No equipment and minimal space needed: this smart summer body workout can be done wherever you are in the world, using your own body as a fitness tool.
Summer bodyweight workout
Effective and challenging, you can start off repeating this summer bodyweight workout two or three times to get started, increasing the circuits as your functional fitness increases.
1. EXPLOSIVE PUSH-UPS x 5
Power-up your upper body, improve your posture and boost core strength by kicking off with some explosive push-ups. We often use our upper body less than our lower body, so it’s crucial to strengthen it with moves like this. Learn how to do them the EVO way here.
2. DEEP SQUATS x 15
Settle deep into those squats: feet shoulder-width apart, feet turned out slightly, and hold with balance for 10 seconds a series of reps. These should be brought into every workout to build strength, flexibility and balance – it’s arguably the most important functional exercise of them all. Our deep squat tutorial will show you how to master it like a pro.
3. V-SITS x 10
Time to get those abdominals into gear. V-sits are brilliant for challenging your middle section and quads, as well as the hamstrings. Turn it into full explosive movements for maximum impact – our explosive V-sit tutorial video will guide you through each one with perfect form for a sculpted, high-toned summer body.
Rest for 10 seconds.
4. BUNNY HOPS x 10
Get a concrete core, improve your coordination and fully activate your body for pure functional strength with bunny hops. It’s the ultimate calorie-burner using your own body weight as a workout tool – here’s a super speedy tutorial video to get you started.

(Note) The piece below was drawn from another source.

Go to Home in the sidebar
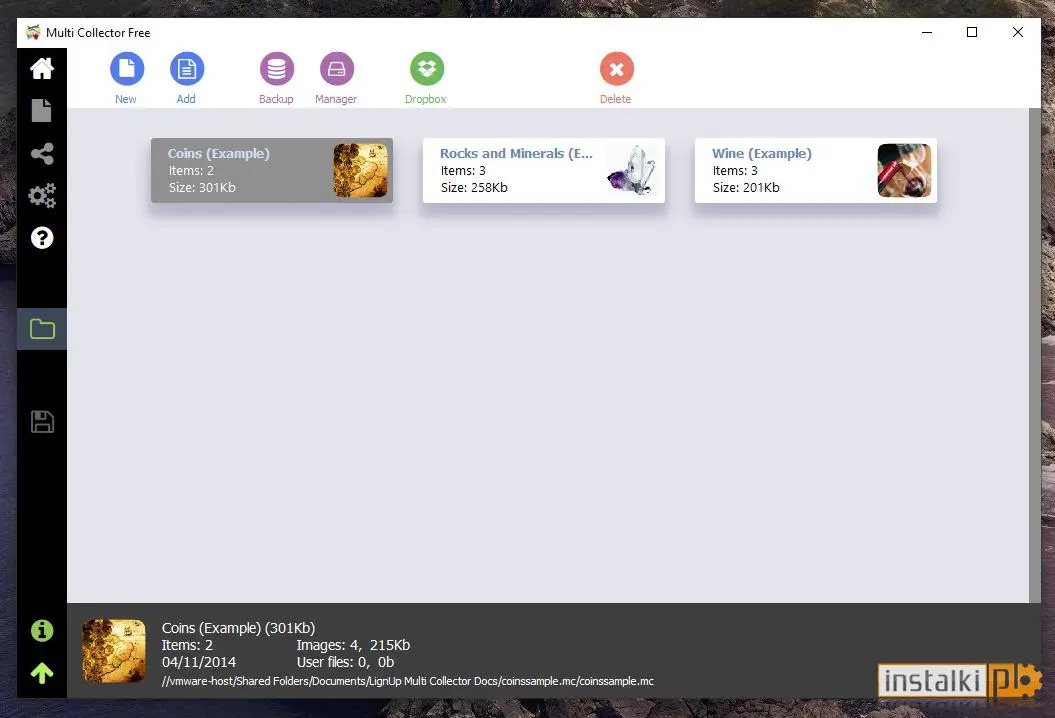This screenshot has width=1055, height=718. click(x=42, y=68)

5. LUNGE JUMP WITH ROTATION x 10
Lunging and jumping are fundamental functional movements. Practice makes perfect and this exercise can be done anywhere. Our lunge jump with rotation tutorial will show you the step-by-step instructions to maximise strength in your legs, glutes and thighs, boost trunk stabilisation and promote balance. You’ll activate plenty of muscles and torch more calories.
Heading to the beach? Pounding the sand can add resistance to your workout – and nothing beats the ocean air when exercising. Our park workout is a step-up from this quick anywhere workout – incorporating lunges and side planks for an even more demanding sweat-a-thon that delivers incredible results. Once you’re done, you can dive into the refreshing seaside waters for an invigorating post-workout wash. Beats the treadmill anyday.